GeNESIS supports four different host types: `SERVER`, `CONTROLLER`, `OT_END_DEVICE`, and `IT_END_DEVICE`.
You can specify the occurance of each of these types in two different ways:
First, by assigning them a specific number, and second, by setting their value to `-1`.
If a positive integer is provided, GeNESIS will generate that exact number of devices in each subnet of the defined layer.
If a negative integer is provided, GeNESIS will create devices of that type, until each switch of the subnet is connected to exactly `max_host_per_switch` switches.
- `structure_distribution` describes the structure type of the subnets of the defined layer.
This parameter is specified as a distribution, e.g., if you provide `{"RING": 1, "LINE":1}`, a generated subnet has a 50:50 chance to be either a ring or a line network.
- `repetitions` enables you to configure multiple layers at once.
For example, if layer 0 and layer 1 should have the exact same configurations, you can simply define them once and set `"repetitions": 2`.

### Communication
The communication part of the configuration file specifies iterations, communication profiles, and an upper connection count:
```
"communication": {
   "iterations": X,
   "traffic_profile": X,
   "upper_connection_count": X
}
```

As for every generation step, a user can configure GeNESIS to execute the communication generation step multiple times with the help of `"iterations"`.
> Note however, that the communication step is applied after every topology generation step. Hence, if you configure multiple iterations in both the topology and the communication step, GeNESIS will generate $topology.iterations * communication.iterations$ different evaluation scenarios.

For the definition of allowed communication in a network, GeNESIS uses so-called traffic profiles.
GeNESIS supports three different kinds of these traffic profiles: `"STRIC_ISOLATION"`, `"CONVERGED_NETWORKS"`, and `"DISTRIBUTED_CONTROL"`.
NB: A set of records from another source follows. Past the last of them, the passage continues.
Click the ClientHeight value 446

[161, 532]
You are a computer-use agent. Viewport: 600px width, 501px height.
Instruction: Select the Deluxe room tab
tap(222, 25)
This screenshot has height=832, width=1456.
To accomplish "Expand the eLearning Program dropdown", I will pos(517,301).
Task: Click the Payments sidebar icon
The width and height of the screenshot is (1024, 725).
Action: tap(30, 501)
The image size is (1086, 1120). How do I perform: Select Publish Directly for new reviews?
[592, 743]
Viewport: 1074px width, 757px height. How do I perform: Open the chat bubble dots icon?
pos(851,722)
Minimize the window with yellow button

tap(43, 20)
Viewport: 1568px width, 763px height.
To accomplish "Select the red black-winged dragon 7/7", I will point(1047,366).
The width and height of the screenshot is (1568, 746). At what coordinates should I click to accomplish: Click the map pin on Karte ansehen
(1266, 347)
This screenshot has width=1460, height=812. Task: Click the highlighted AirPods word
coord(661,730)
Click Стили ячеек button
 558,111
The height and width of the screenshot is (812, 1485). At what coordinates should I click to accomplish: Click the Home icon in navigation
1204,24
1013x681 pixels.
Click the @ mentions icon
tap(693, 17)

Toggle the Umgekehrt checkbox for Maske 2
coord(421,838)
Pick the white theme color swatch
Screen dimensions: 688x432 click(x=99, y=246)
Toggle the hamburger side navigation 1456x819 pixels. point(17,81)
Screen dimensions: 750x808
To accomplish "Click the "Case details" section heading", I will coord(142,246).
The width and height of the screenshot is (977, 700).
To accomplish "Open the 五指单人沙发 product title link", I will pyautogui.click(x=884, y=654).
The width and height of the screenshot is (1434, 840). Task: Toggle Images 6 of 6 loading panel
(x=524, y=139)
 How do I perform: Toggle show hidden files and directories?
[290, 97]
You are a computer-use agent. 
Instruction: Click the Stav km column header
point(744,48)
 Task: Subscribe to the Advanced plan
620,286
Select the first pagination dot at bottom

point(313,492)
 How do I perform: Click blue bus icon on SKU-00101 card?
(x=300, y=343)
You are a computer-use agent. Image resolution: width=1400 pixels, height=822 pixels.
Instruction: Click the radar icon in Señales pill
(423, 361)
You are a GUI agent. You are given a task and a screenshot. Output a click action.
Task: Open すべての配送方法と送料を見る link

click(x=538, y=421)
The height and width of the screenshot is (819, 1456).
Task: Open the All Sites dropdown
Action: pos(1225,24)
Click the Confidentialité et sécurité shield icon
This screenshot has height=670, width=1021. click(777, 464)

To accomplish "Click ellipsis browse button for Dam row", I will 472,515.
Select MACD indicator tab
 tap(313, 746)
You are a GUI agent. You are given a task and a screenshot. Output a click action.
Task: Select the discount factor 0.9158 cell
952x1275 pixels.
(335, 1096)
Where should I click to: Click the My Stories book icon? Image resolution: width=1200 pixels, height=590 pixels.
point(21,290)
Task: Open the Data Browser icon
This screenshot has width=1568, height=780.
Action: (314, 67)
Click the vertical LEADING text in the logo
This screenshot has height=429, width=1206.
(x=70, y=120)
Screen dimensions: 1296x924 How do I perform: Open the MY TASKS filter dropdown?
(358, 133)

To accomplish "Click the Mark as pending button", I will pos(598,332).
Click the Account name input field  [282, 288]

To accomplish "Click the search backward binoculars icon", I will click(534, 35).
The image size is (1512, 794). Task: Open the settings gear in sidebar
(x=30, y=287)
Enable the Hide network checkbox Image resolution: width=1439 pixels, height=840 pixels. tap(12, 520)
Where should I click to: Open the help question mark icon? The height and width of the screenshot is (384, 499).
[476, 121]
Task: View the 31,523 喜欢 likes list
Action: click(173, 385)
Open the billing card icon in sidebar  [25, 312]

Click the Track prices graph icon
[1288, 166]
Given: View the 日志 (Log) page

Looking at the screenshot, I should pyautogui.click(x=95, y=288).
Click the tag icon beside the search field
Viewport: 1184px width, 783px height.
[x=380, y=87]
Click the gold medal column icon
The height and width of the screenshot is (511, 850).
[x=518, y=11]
These communication profiles are extensions of each other, i.e., converged networks inherit all properties of strict isolation and distributed control inherits all properties of converged networks.

1. Strict Isolation
   - All controllers may communicate with each other controller in neighboring layer instances along the same branch.
   - Any device may communicate with any other device within the same layer instance.
3. Converged Networks
   - All servers in the enterprise layer may communicate with any other device within the network, et vice versa.
4. Distributed Control
   - All controllers and servers may communicate with each other server and controller in the network.
   - All OT/IT devices may communicate with each other OT/IT device along the same branch.

Additionally, you can specify a `"upper_connection_count"` to limit the number of allowed connections in the network.

### Security
The security part of the configuration file specifies iterations, ruleset anomalies, and a stateful rule percentage.

```
"security": {
   "iterations": X,
   "ruleset_anomaly_count": X,
   "stateful_rule_percentage": X
}
```

As for every generation step, a user can configure GeNESIS to execute the security generation step multiple times with the help of `"iterations"`.
> Note however, that the security step is applied after every communication generation step. Hence, GeNESIS will generate $topology.iterations * communication.iterations * security.iterations$ different evaluation scenarios.

The other two parameters concern the layout of generated rulesets of routers in the network.
- `ruleset_anomaly_count` specifies the number of anomalies in rulesets, i.e., the number of intersecting rules of different actions.
By default, GeNESIS only generates whitelisting rulesets with ACCEPT rules for each allowed connection.
To create optimizable rulesets for optimization algorithms, GeNESIS allows you to configure an anomaly count.
If possible, GeNESIS will create that many anomalies in every ruleset.
- `stateful_rule_percentage` defines the percentage of rules defined with connection state references, e.g., `NEW` or `ESTABLISHED`.